— Всё в рамках закона, — схватил его за плечи тот и слегка встряхнул, успокаивая. — Просто в камеру, соседнюю с одиночкой Дьяконова, по твоему указанию Кудлаткин разместит всё семейство этого душевного отца. Дьяконова самого предупреждать и грозить ничем не надо: лучше, если будет сюрпризом. Переборки там сам знаешь какие, ночью тихо, вот он услышит всё, о чём и не догадывался. Пусть помучается ночами детскими воплями да бабьими криками вместо того, чтобы беззаботно храпеть. Уверен, забегает пуще крыс в камере.
— Но послушай!..
— Плохо соображаешь, мой дружок, или притворяешься?
— Но это же бесчеловечно!
— Не вижу ничего смертельного, — ухмыльнулся Козлов. — Не Фрейд ли утверждал в своих заумных рассуждениях о психоанализе, что страдания близких эффективнее действуют на личность, нежели причинение боли ему самому. Пусть всю ночь послушает крики своего дитятки, вопли любимой жены, проклятия старика отца… Что там у нас ещё по Шекспиру? Пусть испытает муки короля Лира.
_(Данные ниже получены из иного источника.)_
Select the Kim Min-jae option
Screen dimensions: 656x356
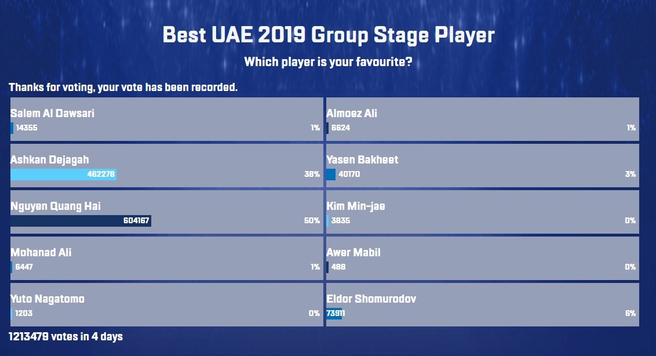(x=481, y=212)
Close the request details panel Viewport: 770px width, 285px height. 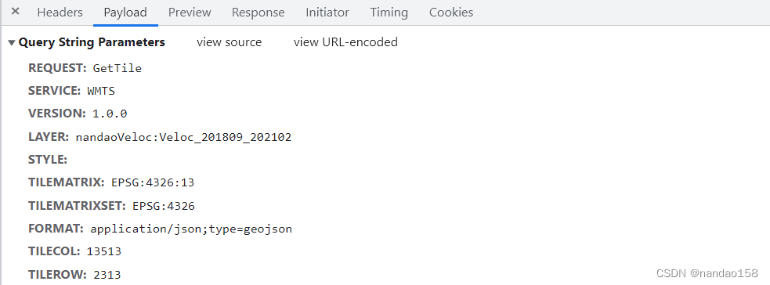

— Лира-то приплёл к чему? — Борисов был необычайно бледен. — Считай меня кем пожелаешь, но не пойду я на такое!
— Делай, как велено! — оборвал его невнятные возражения Козлов. — Тебе же морды самому бить не этично?.. Кровь, боль… ручки опасаешься замарать. В тюрьме сказки зэки плетут, что перчатки на допросы надеваешь, значит, не верят, что не бьёшь им носы. Тюрьма есть тюрьма! Она за тебя сама все вопросы решит и, как ни ерепенься, чистеньким не выпустит. Если той же ночью или утром Дьяконов за тобой не пошлёт конвоира да в ножки с раскаянием не упадёт, значит, я ничего не смыслю в такой серьёзной науке, как тюремная психология! — Козлов захохотал и хлопнул Борисова по спине от избытка чувств. — Если вытерпит до рассвета, — с меня выпивка.
— Я не пью, — мрачно отвернулся Борисов.
— После такого запьёшь, — снова захохотал он, и Борисову показалось, сам дьявол, а не Козлов, разевает пасть и скалит клыки.
— А что ж тогда ты намерен учинить с Солдатовым? — поинтересовался Борисов, когда советчик несколько успокоился. — Помнится, в прошлый раз полной победы добиться тебе так и не удалось?
— Да, друг мой, ты прав, — поморщился Козлов. — Испытал тогда я полную конфузию. Не забуду, пока не сотру позорное пятно со своей биографии…
Козлов откровенно ёрничал и не сожалел, а разжигал в себе скрытую ярость, будоража незажившую досаду, обращая её в ненависть:
— Я тоже меняю стратегию. Поглядим, какое впечатление произведёт сегодня на него новый предвестник будущей смерти, раз крушение поездов его не испугало, — и он, выхватив из кобуры револьвер, резко крутанул барабан с патронами о жёсткую свою ладонь. — Выведу в коридор тюрьмы, отпущу конвоира и упрётся этот ствол в его жирный затылок. Как думаешь, задрожат его поджилки?